Criminal Rule 4(C) provides that a criminal defendant shall not be held on recognizance for longer than one year from the later of the date that he is arrested or the date that he is charged unless delay results from his own act or congestion of the court calendar. Covelli was charged on May 2, 1989, and was tried on September 18, 1990. We have already held that the delay from December 11, 1989 to June 29, 1990 is chargeable to Covelli. Even if no other delays are chargeable to him, it is clear that the remaining period of time does not encompass one year. The trial court correctly denied his motion to dismiss.

II.

Illegal Search

Prior to trial, Covelli filed a motion to suppress the items obtained as a result of the police search of his room at the Ramada Inn. The motion was denied. On appeal, he challenges the admission into evidence of the products of the searches of both the room and the bags carried by Flood. While Covelli acknowledges that no objection was made at trial to the introduction of this evidence, he urges us to address these questions as fundamental error, or to hold that his counsel was ineffective for failure to object.

Our supreme court has held that the admission of evidence obtained in violation of the defendant's constitutional rights to be protected against unlawful searches and seizures does not elevate that issue to the status of fundamental error. Swinehart v. State (1978), 268 Ind. 460, 376 N.E.2d 486, 491. Therefore, we will not review Covelli's allegations as fundamental error.

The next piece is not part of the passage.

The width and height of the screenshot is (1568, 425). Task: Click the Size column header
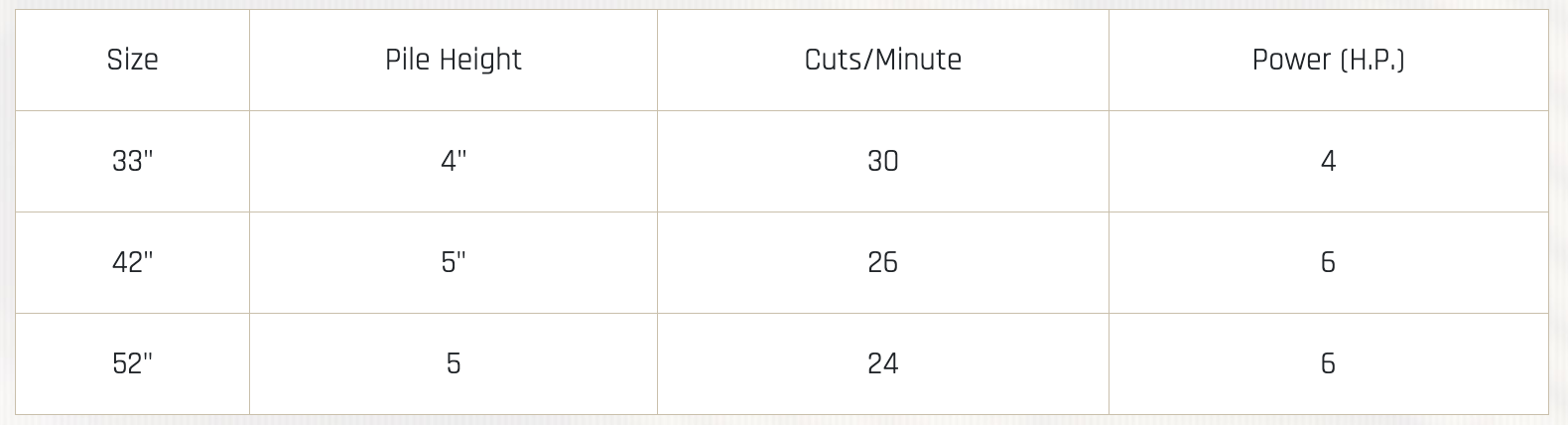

Addressing his contention that he was denied effective assistance of counsel, we note our standard of review. Upon review, the assistance of counsel is measured against a "reasonably effective assistance" standard. Burr v. State (1986), Ind., 492 N.E.2d 306, 307-308. Thus, judicial scrutiny should be deferential and undistorted by hindsight, with "[i]solated poor strategy, inexperience, or bad tactics" not implying ineffectiveness; the appellant must show "strong and convincing evidence" to overturn a presumption of competence. Burr, supra, at 308, citing Strickland v. Washington (1984), 466 U.S. 668, 104 S.Ct. 2052, 80 L.Ed.2d 674. When determining whether a defendant has received ineffective assistance of counsel, we engage in a two-step analysis. First, we must...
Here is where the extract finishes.